Immunoblotting. Cell lysates were harvested using NP-40 lysis buffer, supplemented with phenylmethylsulfonyl fluoride (PMSF, 1 mM), protease inhibitor (Roche) and phosphatase inhibitor (Roche). Protein samples were immunoblotted using standard methods. For culture media, differentiated 3T3-L1 adipocytes and preadipocytes were serum starved in DMEM media. Following an overnight incubation, the media was harvested and filtered (Millipore, 0.45 mm). Conditioned media was then concentrated using centrifugal filters (Amicon Ultra, 3K) at 14,000 g for 40 minutes. Secreted ETP was detected using α-mouse ETP polyclonal antibody, compared to COL6 (Abcam, Ab6588). The primary antibodies were detected with secondary IgG-labeled with infrared dyes emitting at 700 and 800 nm and visualized on the Licor Odessey Infrared Scanner. The scanned results were analyzed using the Odessey v2.1 software (Licor Bioscience).

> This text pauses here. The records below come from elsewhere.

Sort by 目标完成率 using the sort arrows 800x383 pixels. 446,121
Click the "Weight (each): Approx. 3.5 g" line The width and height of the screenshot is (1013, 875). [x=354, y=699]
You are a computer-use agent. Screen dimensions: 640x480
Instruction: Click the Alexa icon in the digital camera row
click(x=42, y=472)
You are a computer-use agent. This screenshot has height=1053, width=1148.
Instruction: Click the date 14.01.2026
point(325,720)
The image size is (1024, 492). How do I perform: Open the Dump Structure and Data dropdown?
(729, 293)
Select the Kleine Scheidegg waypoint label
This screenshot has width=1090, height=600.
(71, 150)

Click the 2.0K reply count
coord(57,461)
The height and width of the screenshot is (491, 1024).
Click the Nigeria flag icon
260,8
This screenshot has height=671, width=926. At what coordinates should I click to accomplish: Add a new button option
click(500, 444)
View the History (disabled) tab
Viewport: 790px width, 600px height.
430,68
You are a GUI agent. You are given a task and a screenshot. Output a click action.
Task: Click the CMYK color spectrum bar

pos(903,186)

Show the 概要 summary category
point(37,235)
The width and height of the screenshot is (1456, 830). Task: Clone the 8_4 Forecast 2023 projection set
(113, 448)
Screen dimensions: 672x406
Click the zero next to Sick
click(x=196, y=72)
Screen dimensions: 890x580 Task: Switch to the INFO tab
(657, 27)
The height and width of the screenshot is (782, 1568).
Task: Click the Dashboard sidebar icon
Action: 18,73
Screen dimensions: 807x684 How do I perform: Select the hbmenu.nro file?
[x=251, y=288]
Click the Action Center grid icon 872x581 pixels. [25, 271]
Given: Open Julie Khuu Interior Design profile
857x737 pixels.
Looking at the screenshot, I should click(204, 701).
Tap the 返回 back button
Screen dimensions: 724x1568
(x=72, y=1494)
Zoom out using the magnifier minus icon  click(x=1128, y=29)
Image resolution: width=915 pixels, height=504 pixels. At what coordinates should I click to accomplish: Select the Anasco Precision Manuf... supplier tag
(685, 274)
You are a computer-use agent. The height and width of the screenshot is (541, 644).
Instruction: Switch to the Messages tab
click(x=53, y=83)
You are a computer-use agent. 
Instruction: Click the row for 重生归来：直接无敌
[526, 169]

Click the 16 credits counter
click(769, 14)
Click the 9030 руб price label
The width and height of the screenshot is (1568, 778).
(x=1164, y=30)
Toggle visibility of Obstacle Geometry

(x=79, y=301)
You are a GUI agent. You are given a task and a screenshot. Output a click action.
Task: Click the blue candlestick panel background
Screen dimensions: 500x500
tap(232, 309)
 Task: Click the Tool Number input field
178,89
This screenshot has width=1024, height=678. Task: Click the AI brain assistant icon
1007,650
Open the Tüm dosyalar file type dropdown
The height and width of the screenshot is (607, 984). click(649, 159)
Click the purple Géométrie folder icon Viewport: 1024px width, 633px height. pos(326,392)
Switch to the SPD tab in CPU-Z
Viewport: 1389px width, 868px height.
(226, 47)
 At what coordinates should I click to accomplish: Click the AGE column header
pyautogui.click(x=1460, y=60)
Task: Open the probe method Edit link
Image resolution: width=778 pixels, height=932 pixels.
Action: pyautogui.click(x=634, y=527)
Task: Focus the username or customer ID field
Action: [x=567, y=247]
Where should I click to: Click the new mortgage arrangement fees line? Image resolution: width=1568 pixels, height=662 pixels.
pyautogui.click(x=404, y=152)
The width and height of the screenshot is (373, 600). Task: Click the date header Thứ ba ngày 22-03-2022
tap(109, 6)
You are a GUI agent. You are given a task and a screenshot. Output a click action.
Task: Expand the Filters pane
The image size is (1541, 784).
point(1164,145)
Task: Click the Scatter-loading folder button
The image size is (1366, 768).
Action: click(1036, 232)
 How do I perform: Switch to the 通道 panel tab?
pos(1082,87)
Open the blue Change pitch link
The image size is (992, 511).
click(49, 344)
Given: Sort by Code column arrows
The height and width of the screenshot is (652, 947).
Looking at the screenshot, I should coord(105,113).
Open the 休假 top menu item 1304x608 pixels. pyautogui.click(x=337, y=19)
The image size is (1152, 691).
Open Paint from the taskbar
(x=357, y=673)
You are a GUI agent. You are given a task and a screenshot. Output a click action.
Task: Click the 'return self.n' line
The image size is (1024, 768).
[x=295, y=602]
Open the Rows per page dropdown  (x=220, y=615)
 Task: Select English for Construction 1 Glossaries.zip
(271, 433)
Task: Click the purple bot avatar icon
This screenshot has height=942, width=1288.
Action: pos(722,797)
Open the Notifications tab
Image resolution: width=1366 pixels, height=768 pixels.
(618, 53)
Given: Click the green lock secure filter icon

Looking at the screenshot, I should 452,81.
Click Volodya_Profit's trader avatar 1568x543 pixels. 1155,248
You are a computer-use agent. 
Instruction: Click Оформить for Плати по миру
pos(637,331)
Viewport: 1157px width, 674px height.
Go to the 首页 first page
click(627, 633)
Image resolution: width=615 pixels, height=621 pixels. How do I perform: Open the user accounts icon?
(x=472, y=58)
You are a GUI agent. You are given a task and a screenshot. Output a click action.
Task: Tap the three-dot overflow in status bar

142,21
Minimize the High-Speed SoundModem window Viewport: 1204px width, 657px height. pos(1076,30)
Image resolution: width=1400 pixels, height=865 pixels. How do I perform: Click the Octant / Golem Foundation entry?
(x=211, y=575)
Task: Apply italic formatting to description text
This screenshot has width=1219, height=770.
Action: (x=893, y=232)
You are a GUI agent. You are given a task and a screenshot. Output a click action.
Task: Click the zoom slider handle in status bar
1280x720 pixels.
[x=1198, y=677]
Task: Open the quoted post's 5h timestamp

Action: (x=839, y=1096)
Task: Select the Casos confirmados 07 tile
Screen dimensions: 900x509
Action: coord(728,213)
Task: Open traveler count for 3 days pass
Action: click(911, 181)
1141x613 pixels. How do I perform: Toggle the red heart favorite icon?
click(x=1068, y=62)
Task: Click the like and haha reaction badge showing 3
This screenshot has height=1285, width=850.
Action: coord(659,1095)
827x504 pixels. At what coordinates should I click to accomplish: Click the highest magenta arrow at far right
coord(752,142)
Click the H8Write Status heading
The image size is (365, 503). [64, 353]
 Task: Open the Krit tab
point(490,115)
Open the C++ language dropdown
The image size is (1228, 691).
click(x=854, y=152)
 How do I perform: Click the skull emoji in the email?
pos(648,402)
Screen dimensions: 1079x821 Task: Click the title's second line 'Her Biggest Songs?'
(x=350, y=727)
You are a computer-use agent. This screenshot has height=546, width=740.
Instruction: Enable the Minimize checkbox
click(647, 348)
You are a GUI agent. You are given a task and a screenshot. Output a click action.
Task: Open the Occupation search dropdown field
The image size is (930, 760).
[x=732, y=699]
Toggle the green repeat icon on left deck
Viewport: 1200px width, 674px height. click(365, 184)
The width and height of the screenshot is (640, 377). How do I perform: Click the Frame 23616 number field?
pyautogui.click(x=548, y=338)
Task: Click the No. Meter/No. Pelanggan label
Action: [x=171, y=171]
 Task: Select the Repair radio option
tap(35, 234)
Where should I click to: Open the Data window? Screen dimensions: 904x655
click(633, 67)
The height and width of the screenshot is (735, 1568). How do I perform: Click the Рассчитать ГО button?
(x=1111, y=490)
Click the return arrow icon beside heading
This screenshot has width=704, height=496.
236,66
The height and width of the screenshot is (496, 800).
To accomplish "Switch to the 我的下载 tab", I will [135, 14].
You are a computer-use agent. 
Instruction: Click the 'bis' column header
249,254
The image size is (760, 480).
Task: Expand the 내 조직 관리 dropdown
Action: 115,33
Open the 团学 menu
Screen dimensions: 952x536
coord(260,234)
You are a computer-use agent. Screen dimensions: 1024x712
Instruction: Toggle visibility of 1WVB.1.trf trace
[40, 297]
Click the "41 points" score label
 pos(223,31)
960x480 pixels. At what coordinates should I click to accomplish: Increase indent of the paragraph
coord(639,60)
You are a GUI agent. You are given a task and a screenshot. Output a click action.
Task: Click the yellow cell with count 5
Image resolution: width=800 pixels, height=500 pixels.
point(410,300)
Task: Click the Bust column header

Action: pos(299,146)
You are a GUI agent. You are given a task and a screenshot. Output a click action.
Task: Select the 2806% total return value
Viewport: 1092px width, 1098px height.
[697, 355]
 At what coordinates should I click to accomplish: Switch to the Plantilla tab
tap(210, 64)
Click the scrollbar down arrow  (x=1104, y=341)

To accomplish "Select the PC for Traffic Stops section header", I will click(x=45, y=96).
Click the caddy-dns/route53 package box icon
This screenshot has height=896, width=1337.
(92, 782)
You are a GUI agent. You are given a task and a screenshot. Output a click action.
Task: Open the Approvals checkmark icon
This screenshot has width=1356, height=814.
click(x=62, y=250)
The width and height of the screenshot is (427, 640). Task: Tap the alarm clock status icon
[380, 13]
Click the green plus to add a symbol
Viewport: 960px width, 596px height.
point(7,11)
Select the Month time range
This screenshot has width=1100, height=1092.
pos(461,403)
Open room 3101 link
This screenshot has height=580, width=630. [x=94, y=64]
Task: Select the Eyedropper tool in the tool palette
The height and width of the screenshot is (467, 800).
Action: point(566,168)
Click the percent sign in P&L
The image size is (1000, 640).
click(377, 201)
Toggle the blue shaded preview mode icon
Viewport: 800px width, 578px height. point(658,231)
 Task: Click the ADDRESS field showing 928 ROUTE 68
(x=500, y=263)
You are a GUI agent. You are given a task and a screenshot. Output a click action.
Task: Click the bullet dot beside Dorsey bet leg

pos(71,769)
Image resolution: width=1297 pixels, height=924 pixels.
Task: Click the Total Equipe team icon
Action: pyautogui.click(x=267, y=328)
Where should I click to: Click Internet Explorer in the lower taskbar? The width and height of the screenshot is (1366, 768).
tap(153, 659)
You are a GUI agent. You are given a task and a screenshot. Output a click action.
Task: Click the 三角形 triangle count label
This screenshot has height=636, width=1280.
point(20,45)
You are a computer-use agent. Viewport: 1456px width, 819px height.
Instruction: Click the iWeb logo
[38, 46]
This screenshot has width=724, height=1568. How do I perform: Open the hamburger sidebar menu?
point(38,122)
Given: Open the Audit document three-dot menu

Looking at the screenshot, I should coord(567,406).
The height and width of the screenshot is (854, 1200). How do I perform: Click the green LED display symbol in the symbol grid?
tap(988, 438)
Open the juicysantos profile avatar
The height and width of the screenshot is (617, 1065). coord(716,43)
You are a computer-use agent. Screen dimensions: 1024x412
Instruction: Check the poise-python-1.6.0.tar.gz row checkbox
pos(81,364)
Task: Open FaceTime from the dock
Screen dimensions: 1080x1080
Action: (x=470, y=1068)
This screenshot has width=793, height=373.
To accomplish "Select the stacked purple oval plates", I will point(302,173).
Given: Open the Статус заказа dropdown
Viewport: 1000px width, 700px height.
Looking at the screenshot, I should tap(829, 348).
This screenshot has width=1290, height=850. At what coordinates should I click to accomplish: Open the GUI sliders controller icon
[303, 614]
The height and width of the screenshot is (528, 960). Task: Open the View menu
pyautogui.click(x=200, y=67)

Statistics. Data are presented as mean ± SEM. Graphpad Prism 8.0 (GraphPad Software Inc.) was used to perform statistical analyses. For comparisons between 2 independent groups, Students t-test was used with P < 0.05 considered a statistically significant change (after adjusting for multiple comparisons as appropriate). For longitudinal tumor growth studies, effect of treatments was tested using 2-way ANOVA with Sidak’s correction for multiple comparisons. When testing the effect of endotrophin over a range of concentrations, least-squares non-linear regression was used to model the effect of endotrophin. Statistical significance of the fit parameters was determined using the extra sum of squares F test and goodness of fit described using r².

Study approval. This study was carried out in strict accordance with the recommendations in the Guide for the Care and Use of Laboratory Animals of the National Institutes of Health. All animal experiments were approved by the Institutional Animal Care and Research Advisory Committee at The University of Texas Southwestern Medical Center (Protocol Number 2015-101207-G).